------ TESTO SELEZIONATO ------
La durata della permanenza nei CTO è di 3 mesi, durante i quali il lavoro prevede le seguenti fasi:

  1. Accoglienza
  2. Attività educative
  3. Attività ricreative
  4. Ricongiungimento familiare

All’arrivo, i bambini vengono disarmati e vengono consegnati loro: abiti civili, una coperta, un asciugamano, delle ciabatte ed una saponetta. Dopo l’accoglienza, si procede alla compilazione di una scheda di identificazione del bambino da parte degli operatori. Attraverso la compilazione delle schede e l’accompagnamento quotidiano, gli encadreurs tentano di raccogliere le informazioni necessarie per stabilire l’identità dei bambini, per riuscire a rintracciare la loro famiglia, valutarne i bisogni e le priorità, lavorando sul recupero della stima in se stessi e della fiducia negli altri. Tutte le attività mirano al recupero dell’infanzia, in un percorso che utilizza diversi strumenti.

Le attività educative comprendono corsi di alfabetizzazione, educazione all’igiene, avvicinamento al lavoro agricolo e all’allevamento di piccoli animali a scopo terapeutico.
I bambini ricevono una formazione sul rapporto genitori/figli, sulle malattie sessualmente trasmissibili, sulle regole generali di buona condotta, sulla coabitazione pacifica. Sono previsti un percorso di sensibilizzazione sull’AIDS e l’assistenza sanitaria per i bambini malati. Le attività ricreative si articolano in giochi di ruolo, danza, canto, teatro, calcio.
Durante la permanenza nel CTO si realizza anche la prima fase del processo di reintegrazione, che comincia con la ricerca delle famiglie o di eventuali tutor, anche in altre province e paesi.

Il lavoro di preparazione al ricongiungimento coinvolge sia i bambini che le famiglie e le comunità integrate nei processi di sensibilizzazione, affinché siano in grado di ri-accogliere i bambini una volta usciti dai centri. Si tratta di un percorso lungo e a volte difficoltoso perché non sempre i familiari accettano di buon grado bambini che hanno partecipato ai combattimenti ed è spesso necessario preparare la famiglia al rientro del bambino per assicurarsi che non ci siano dispute familiari irrisolte, che potrebbero spingere nuovamente il ragazzo verso le forze armate.
------ CONTENUTO DEI DATI ------
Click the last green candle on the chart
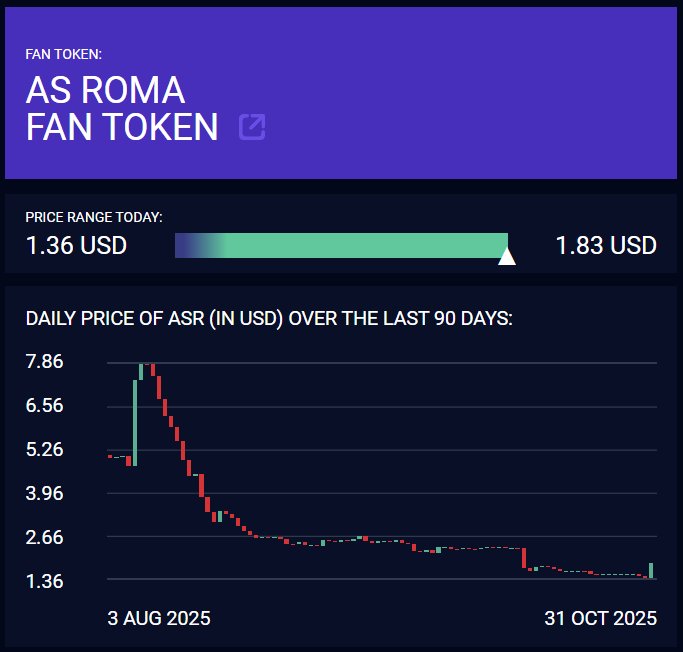The image size is (683, 652). [x=651, y=570]
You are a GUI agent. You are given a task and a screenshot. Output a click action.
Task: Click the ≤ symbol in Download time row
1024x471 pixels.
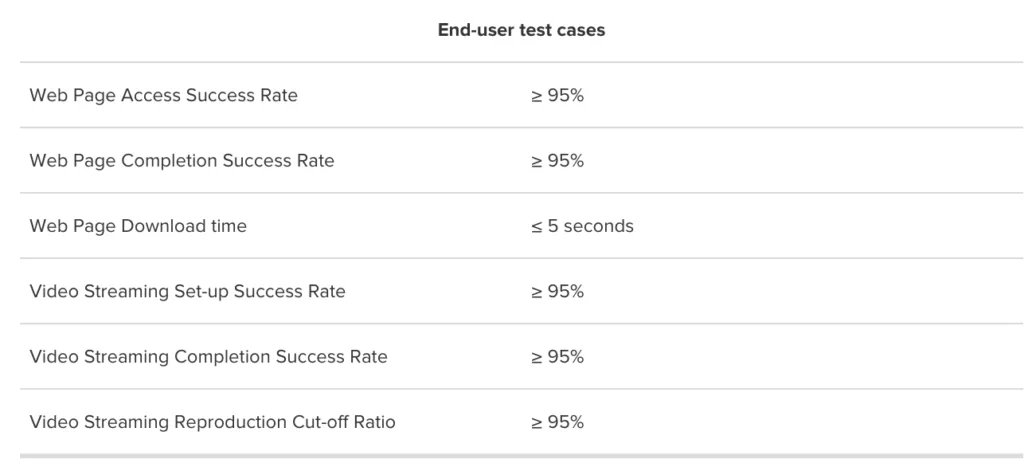coord(537,227)
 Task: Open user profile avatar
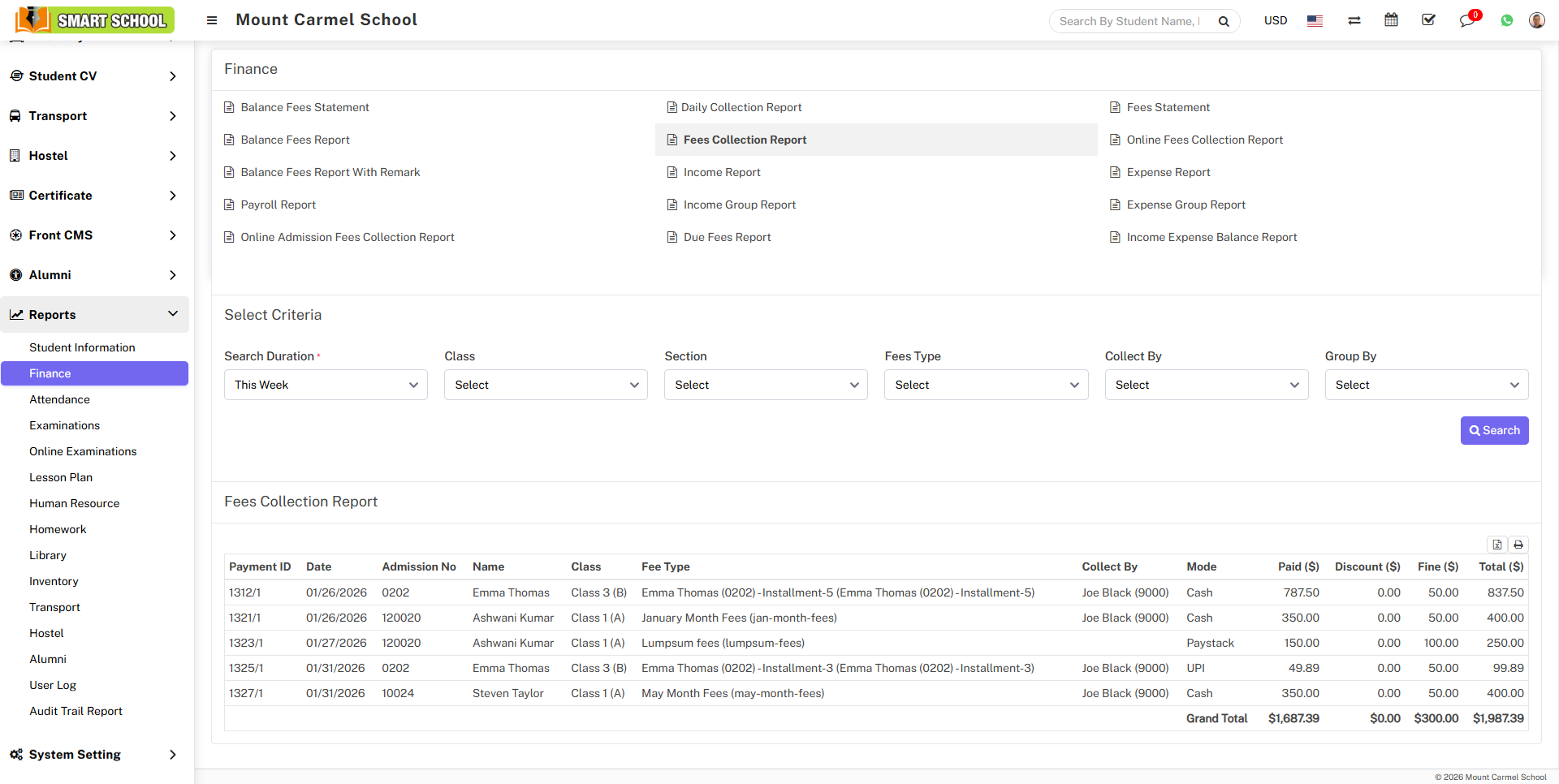[x=1536, y=20]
------
● CONSEGNA:
Riporta il tratto del testo selezionato da "Il lavoro di" fino a "le forze armate.", modificandolo in modo che "faticoso" prenda il posto di "difficoltoso".

● RISPOSTA:
Il lavoro di preparazione al ricongiungimento coinvolge sia i bambini che le famiglie e le comunità integrate nei processi di sensibilizzazione, affinché siano in grado di ri-accogliere i bambini una volta usciti dai centri. Si tratta di un percorso lungo e a volte faticoso perché non sempre i familiari accettano di buon grado bambini che hanno partecipato ai combattimenti ed è spesso necessario preparare la famiglia al rientro del bambino per assicurarsi che non ci siano dispute familiari irrisolte, che potrebbero spingere nuovamente il ragazzo verso le forze armate.